What are crawl errors?

What are crawl errors?

What are crawl errors?

Crawl errors occur when a search engine tries to reach a page on your website but fails at it. Let’s shed some more light on crawling first. Crawling is the process where a search engine tries to visit every page of your website via a bot. A search engine bot finds a link to your website and starts to find all your public pages from there. The bot crawls the pages and indexes all the contents for use in Google, plus adds all the links on these pages to the pile of pages it still has to crawl. Your main goal as a website owner is to make sure the search engine bot can get to all pages on the site. Failing this process returns what we call crawl errors.

New to SEO? Learn the Basics of SEO in our Basic SEO course »

Basic SEO training Info

Your goal is to make sure that every link on your website leads to an actual page. That might be via a 301 redirect, but the page at the very end of that link should always return a 200 OK server response.

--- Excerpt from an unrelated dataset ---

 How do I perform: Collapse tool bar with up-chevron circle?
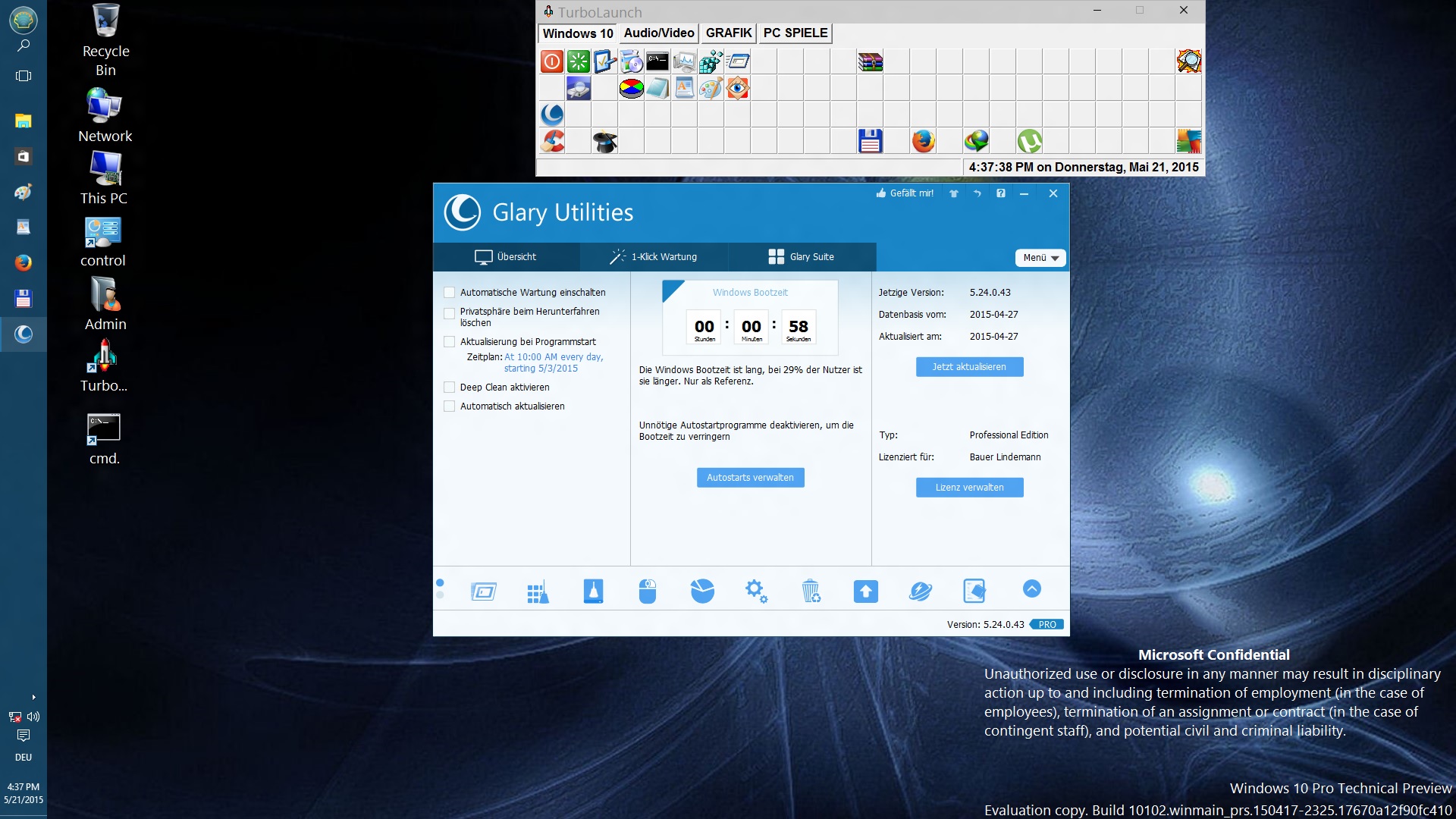1031,588
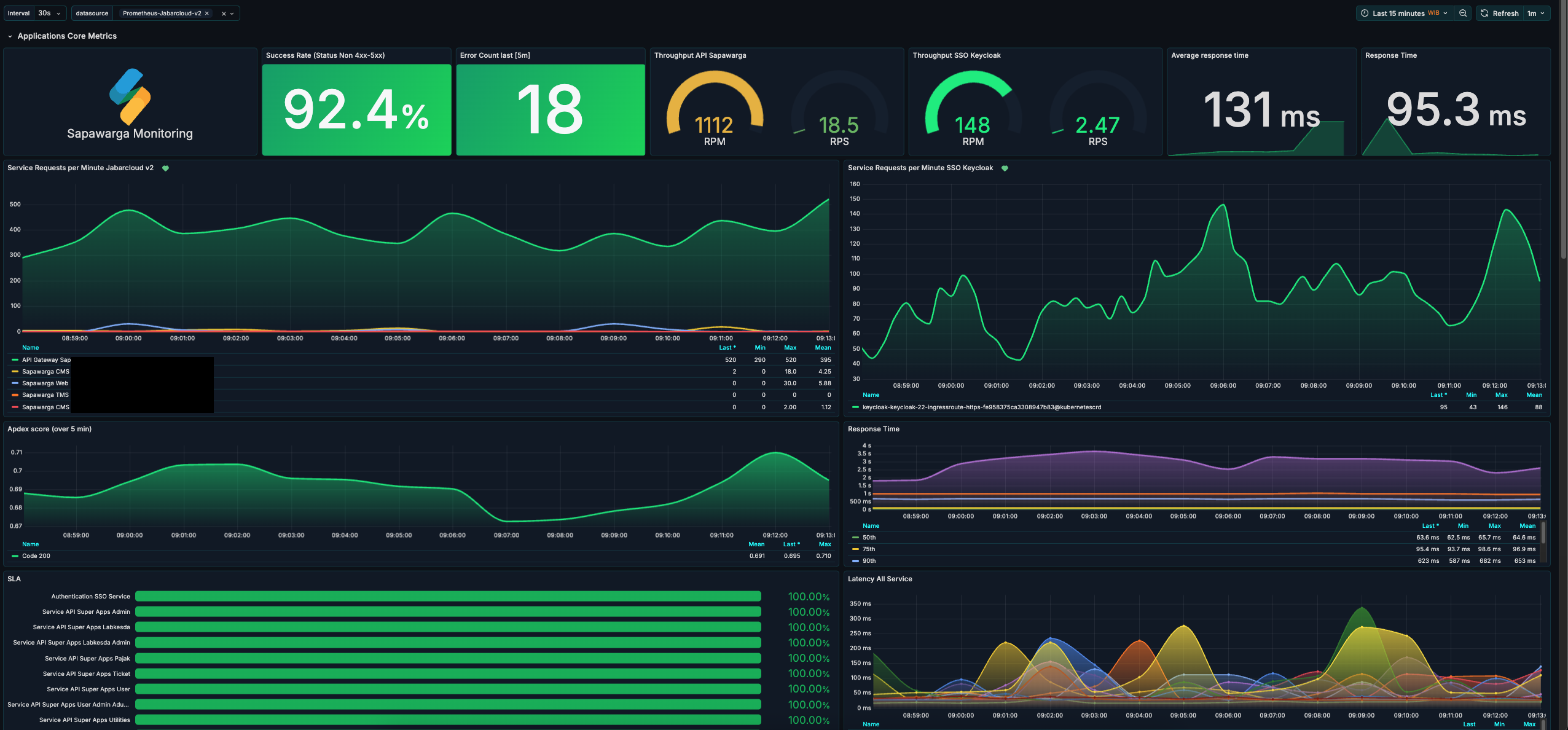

Google divides crawl errors into two groups:

  1. Site errors. You don’t want these, as they mean your entire site can’t be crawled.
  2. URL errors. You don’t want these either, but since they only relate to one specific URL per error, they are easier to maintain and fix.

Let’s elaborate on that.

Site errors

Site errors are all the crawl errors that prevent the search engine bot from accessing your website. That can have many reasons,  these being the most common:

  • DNS Errors. This means a search engine isn’t able to communicate with your server. It might be down, for instance, meaning your website can’t be visited. This is usually a temporary issue. Google will come back to your website later and crawl your site anyway. If you see notices of this in your Google Search Console at crawl errors, that probably means Google has tried a couple of times and still wasn’t able to.
  • Server errors. If your search console shows server errors, this means the bot wasn’t able to access your website. The request might have timed out. The search engine (f.i.) tried to visit your site, but it took so long to load that the server served an error message. Server errors also occur when there are flaws in your code that prevent a page from loading. It can also mean that your site has so many visitors that the server just couldn’t handle all the requests. A lot of these errors are returned as 5xx status codes, like the 500 and 503 status codes described here.
  • Robots failure. Before crawling, (f.i.) Googlebot tries to crawl your robots.txt file as well, just to see if there are any areas on your website you’d rather not have indexed. If that bot can’t reach the robots.txt file, Google will postpone the crawl until it can reach the robots.txt file. So always make sure it’s available.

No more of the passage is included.